Greenpeace and a number of other environmental organizations that co-signed a letter to the President-elect of the European Commission, Mr. Jean-Claude Juncker.
Bob Ward succinctly summarized the implications of this:
When NGOs pick and choose which science to accept, they are no better than climate change ‘sceptics’.
— Bob Ward (@ret_ward) November 13, 2014
Indeed.
Does this mean there can be no public debate about GMOs, and that “science”, however it is best defined in this instance, should have the final word?
No, far from it, in the same way that a disembodied appeal to “science” cannot solve the risk from climate change. Ultimately, we have to make decisions about policies and those decisions require debate with input from all stakeholders and the public—whether they are “skeptic” about climate change or GMOs or not.
The problem arises when the politics—and their offshoot, so-called “skepticism”—seek to influence or deny the science rather than addressing the policies that deal with the scientific evidence.

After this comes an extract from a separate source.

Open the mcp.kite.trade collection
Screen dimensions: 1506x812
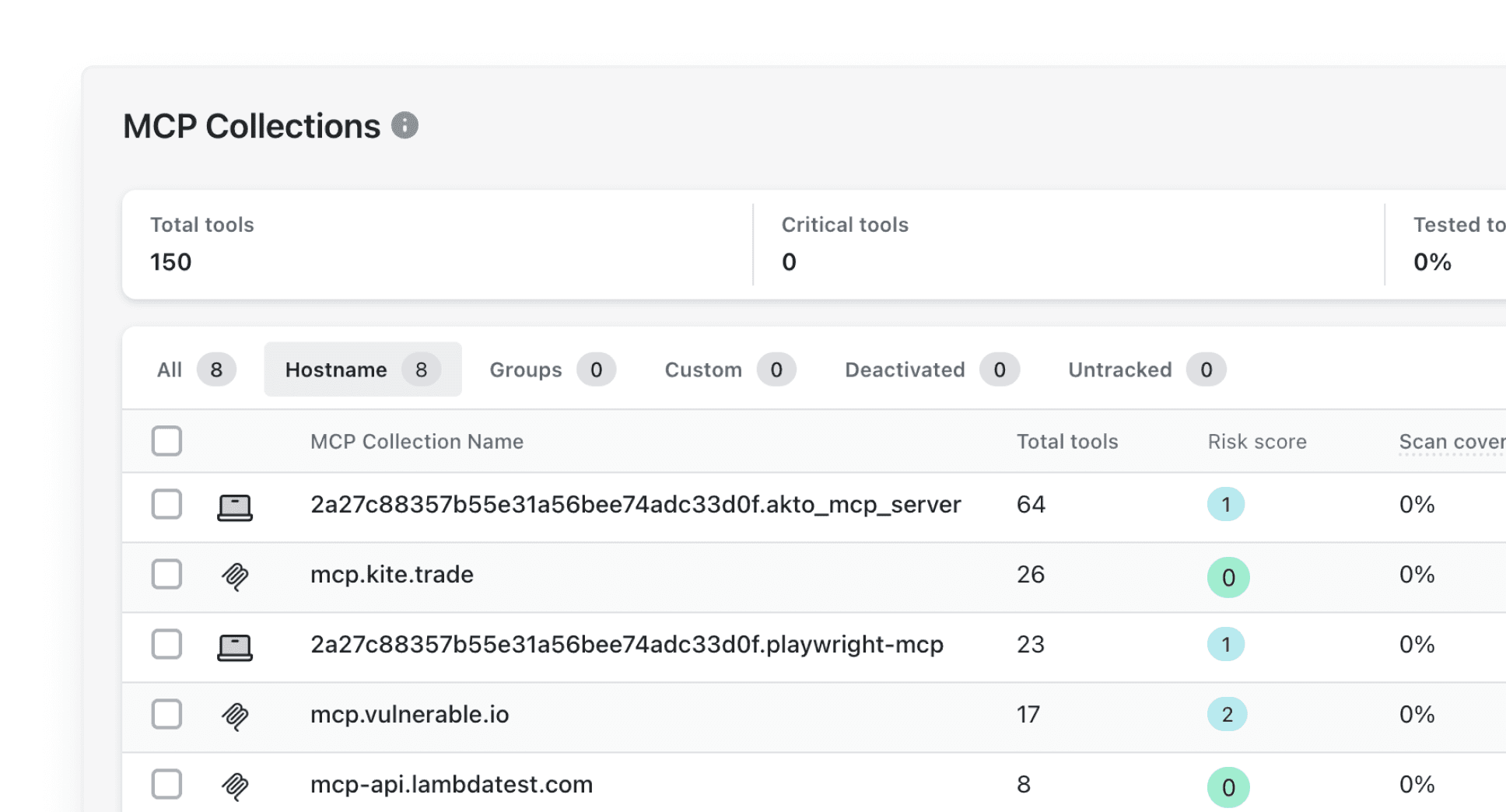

It’s one thing to argue against Monsanto or against a carbon trading scheme, but quite another to seek to muzzle inconvenient scientists or to get rid of an advisory position altogether.
It’s one thing to oppose corporate profits but quite another to destroy a field experiment involving GMOs, as Greenpeace has done in Australia.
Unfortunately, at least at first glance, in the GMO arena Greenpeace and its allies seem to have taken a page from the playbook of operators whom they would implacably oppose on other issues, such as climate change.
The irony is distressing, but it also underscores that, psychologically, cognitively, and politically, science denial is denial is denial is denial. Wherever it happens to be pointing.